═════ ОТРЫВОК ═════

18 августа 1942 года Мишка аппортировал мой первый ружейный трофей — кулика-турухтана. За три дня до отъезда на фронт отец нашел время вывезти меня на охоту с утра. Пойма сильно обмелела. Мы переправились через реку и заехали в узкую канавку, идущую к лугам. За ней был небольшой волок с круглыми жердями, по которым перекатили лодку, и снова канавка, переходящая в залив. Чтобы попасть на протоку, нам пришлось перетаскиваться еще через небольшую гривку. Вдруг метрах в двадцати на кочку опустился турухтан. Отец глазами показал на ружье. Мишка замер. Я осторожно взял “За-уэр-Аист” 16 калибра, взвел левый курок, положил для упора на лодку, прицелился и выстрелил. Кулик даже не трепыхнулся.

“Взять!’’ — гордо и радостно скомандовал я собаке. Она резко рванулась за первой в сезоне дичью и с высоко поднятой головой и горящими глазами торжественно подала мне. Отец коротко похвалил и как-то неожиданно просто сказал: “Теперь это ружье будет твоим”. Только много позже я вдумался в завещательный смысл этих слов, сказанных перед отправкой на войну. Обретение первого трофея и собственного ружья стало доминантой той охоты, хотя все время нависала и тяжесть от предстоящего расставания с отцом.

═════

ЗАДАНИЕ A:
Перечислите по порядку все действия рассказчика с ружьем, описанные в отрывке, начиная с момента, когда он его взял, и заканчивая выстрелом.
ЗАДАНИЕ B:
Изложите содержание отрывка в двух предложениях.
ЗАДАНИЕ C:
Какого калибра было ружье, из которого стрелял рассказчик, согласно отрывку?

═════ ИСХОДНЫЕ ДАННЫЕ ═════

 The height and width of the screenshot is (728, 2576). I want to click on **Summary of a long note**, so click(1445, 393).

═════
═════ ИСХОДНЫЕ ДАННЫЕ ═════

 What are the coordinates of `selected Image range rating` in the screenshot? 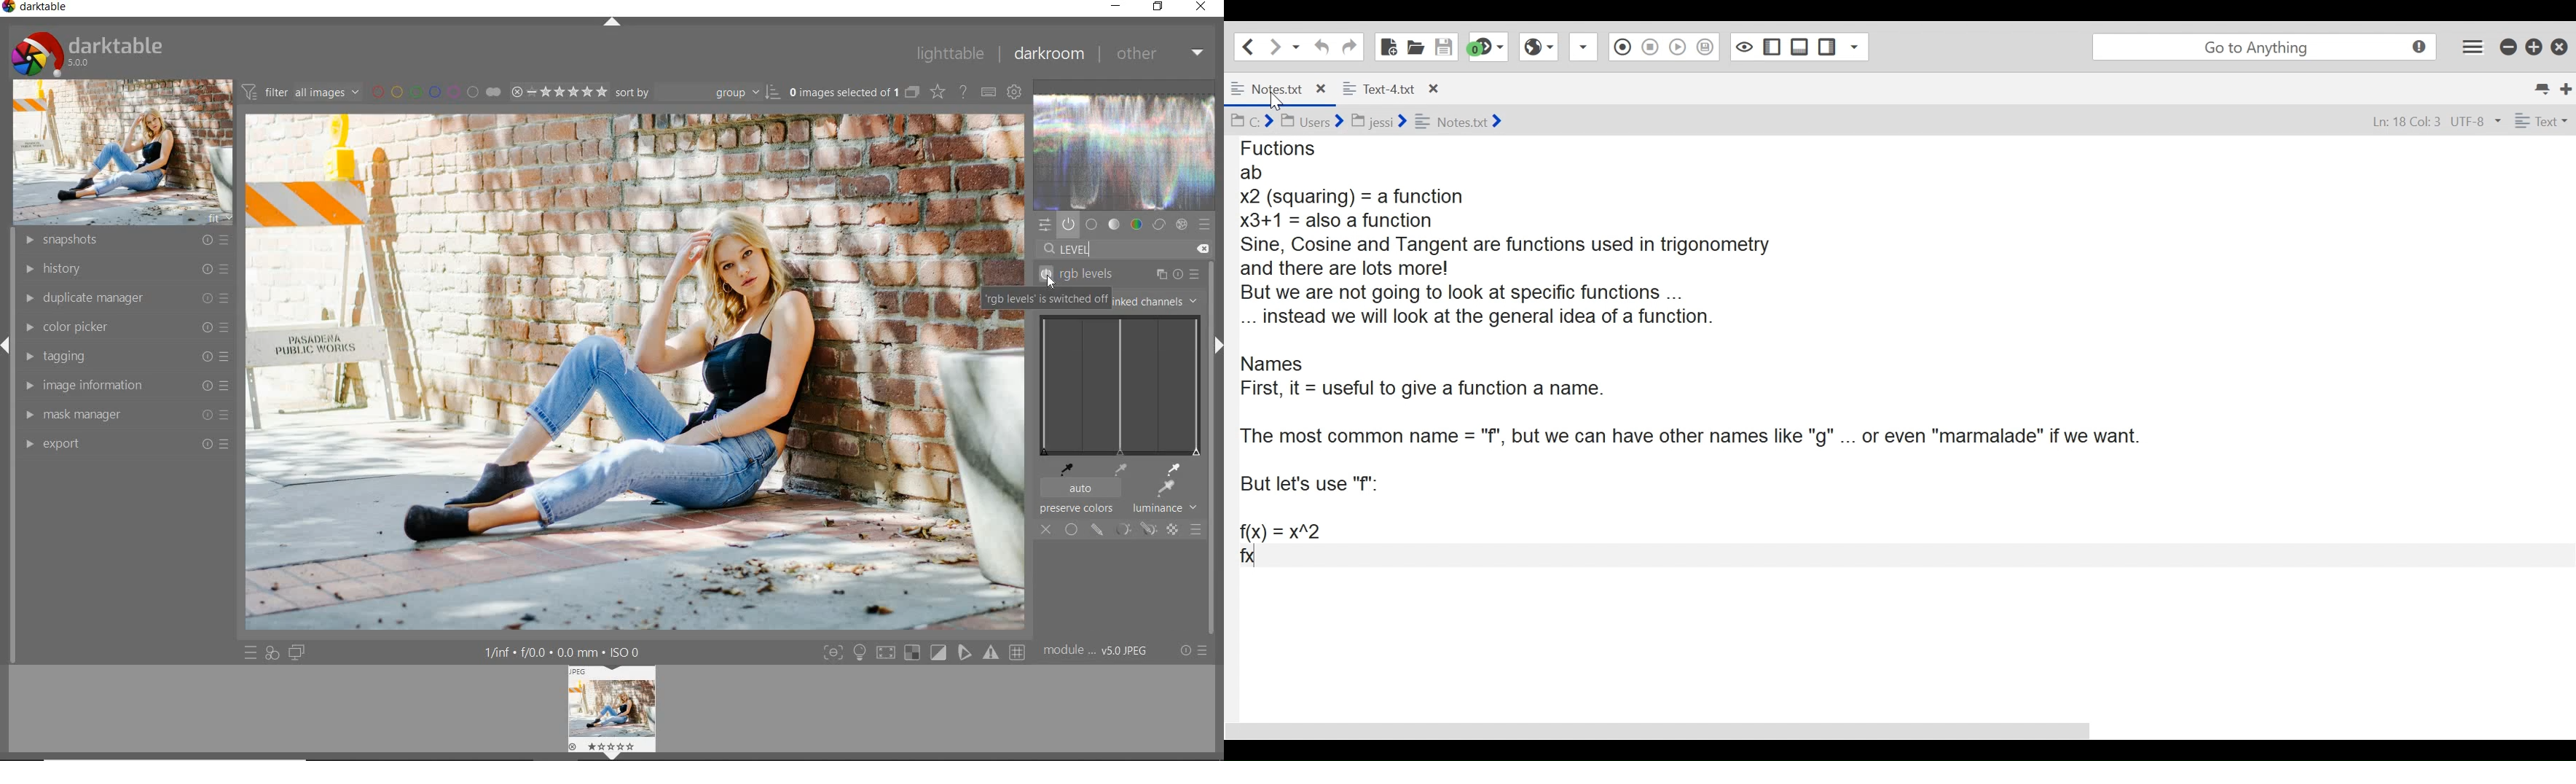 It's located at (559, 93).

═════
═════ ИСХОДНЫЕ ДАННЫЕ ═════

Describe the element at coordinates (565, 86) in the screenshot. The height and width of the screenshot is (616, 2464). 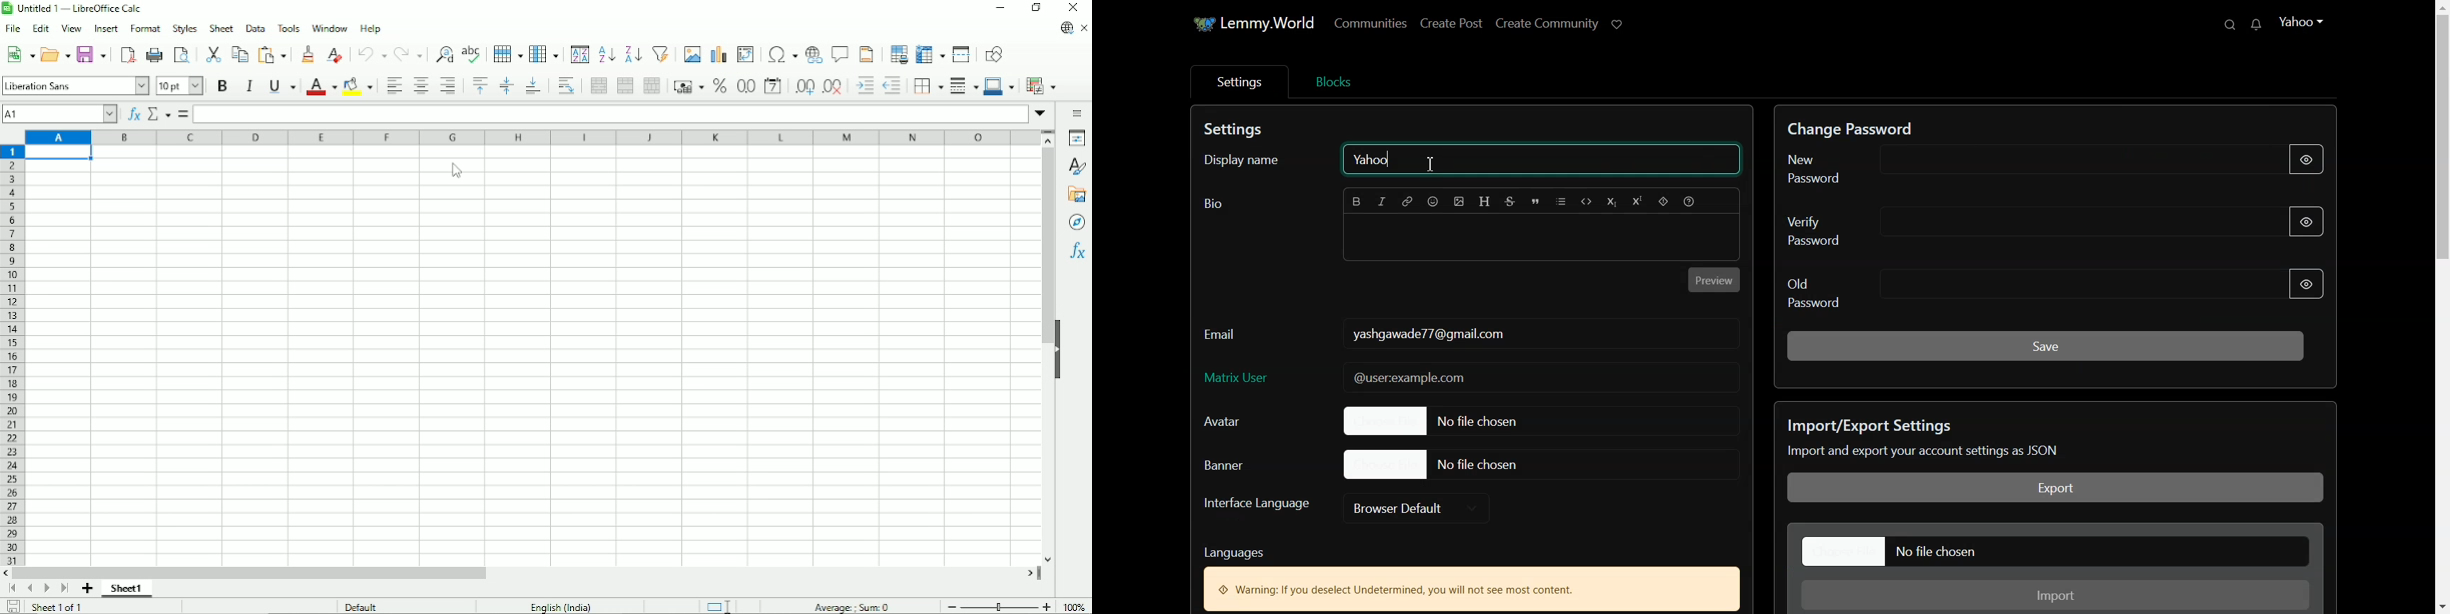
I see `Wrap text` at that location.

═════

ОТВЕТ A:
Взял «За-уэр-Аист» 16 калибра, взвел левый курок, положил для упора на лодку, прицелился, выстрелил.

ОТВЕТ B:
18 августа 1942 года, за три дня до отъезда на фронт, отец вывез рассказчика на охоту, и тот подстрелил из ружья кулика-турухтана, которого собака Мишка подала ему. Отец похвалил сына и сказал, что теперь это ружье будет его, а смысл этих слов рассказчик осознал лишь много позже.

ОТВЕТ C:
16 калибра.